As a young student growing up in the Bronx, Eugene Acevedo ’20 often visited the New York Botanical Garden with his classmates.
“We went there all the time on school trips,” says Eugene. “We would walk around the grounds and through the conservatory; I never realized there was a laboratory there.”
For nine weeks last summer, Eugene not only discovered the Pfizer Plant Research Laboratory at the New York Botanical Garden (NYBG), he played an integral role in the scientific research being conducted there. Eugene was an NYBG summer intern, working alongside Cullman Associate Curator of Bioinformatics Dr. Damon Little, a world-renowned research scientist, and pioneer in the advancement of technological DNA barcoding. Eugene assisted Dr. Little with his research on calliatropsis macnabiana, a species of cypress in the conifer family. Eugene studied the conifer’s transfusion tracheids—cells in vascular plant tissue that assist in the transportation of water and minerals.
“I worked with a very large set of samples collected by Dr. Little and his team,” says Eugene. “The samples had been collected, but not yet studied. Much of my work involved looking at the transfusion tracheids through a scanning electron microscope, measuring them, recording the measurements, then using an additional program to add georeferences to each sample. Most came from northern and central California.”

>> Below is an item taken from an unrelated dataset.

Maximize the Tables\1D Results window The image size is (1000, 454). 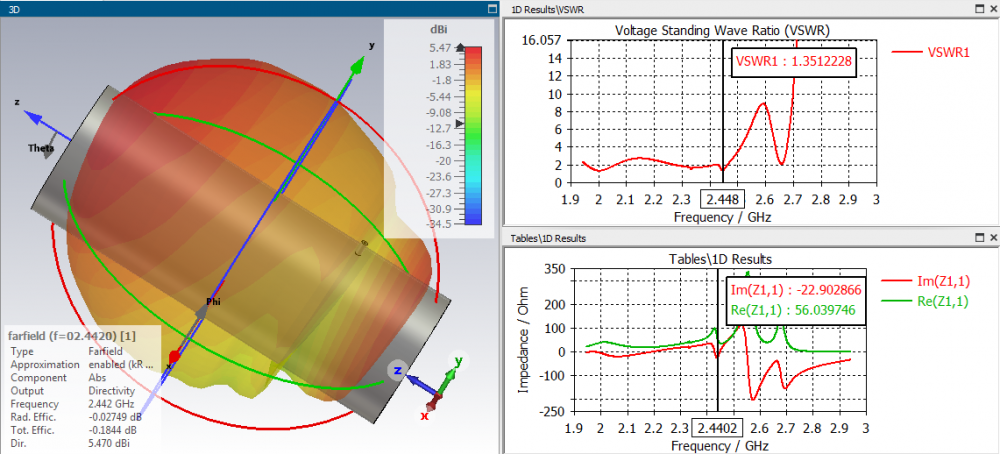(980, 238)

For Eugene, simply working with the scanning electron microscope (SEM) was an extraordinary opportunity. SEMs use electrons for imaging, as opposed to the light used in traditional microscopes. With an SEM, a pinpoint beam of electrons scans the surface of the sample. The electrons click with the sample’s atoms to produce signals that essentially map its surface topography and composition, then use those signals to shape an image. Since the wavelength of electrons is much smaller than the wavelength of light, the resolution of SEMs is far better—as much as 250 times the magnification limit better—than that of the best light microscopes.

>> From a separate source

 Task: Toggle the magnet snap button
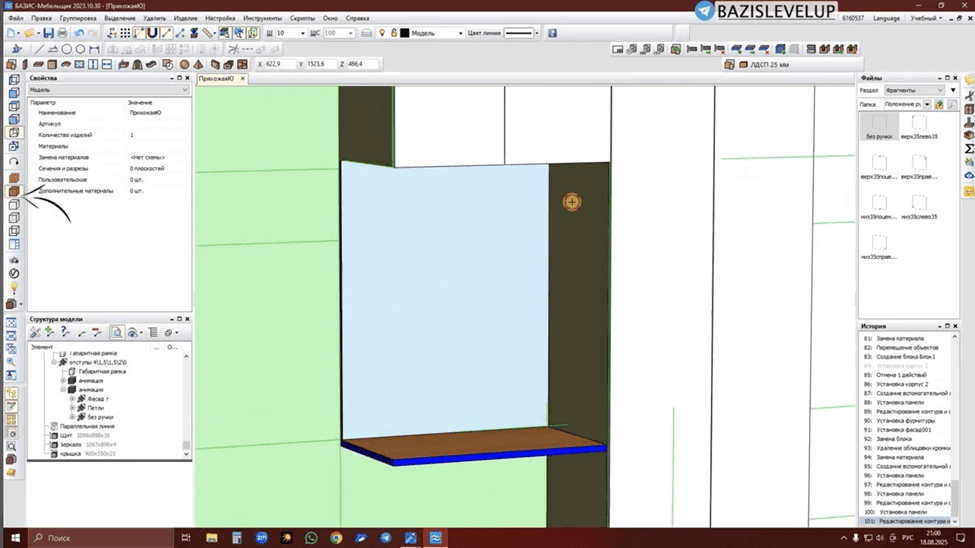(152, 33)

“What I was able to see in the SEM was fascinating,” Eugene says. “I was able to observe actual plant cells and structures—things that I had previously only seen in textbooks. Not a lot of people my age have worked with an SEM; I’m hoping that will benefit me in some way sometime in the future.”
It was, in part, that eye on a future in a science-based field that drove Eugene to apply for the internship.
“I took biology at Taft last year and realized that I like working in laboratory space,” Eugene explains. “Working with the NYBG laboratory allowed me to take that to the next level--to help me see what my place in science might be.”
For the past six summers, Taft students have spent time working alongside renowned research scientists at The New York Botanical Garden. It is part of a unique partnership between the school and the Garden. This year, Eugene’s internship was made possible by: The Meek Foundation; Dwight L. Stocker III '74.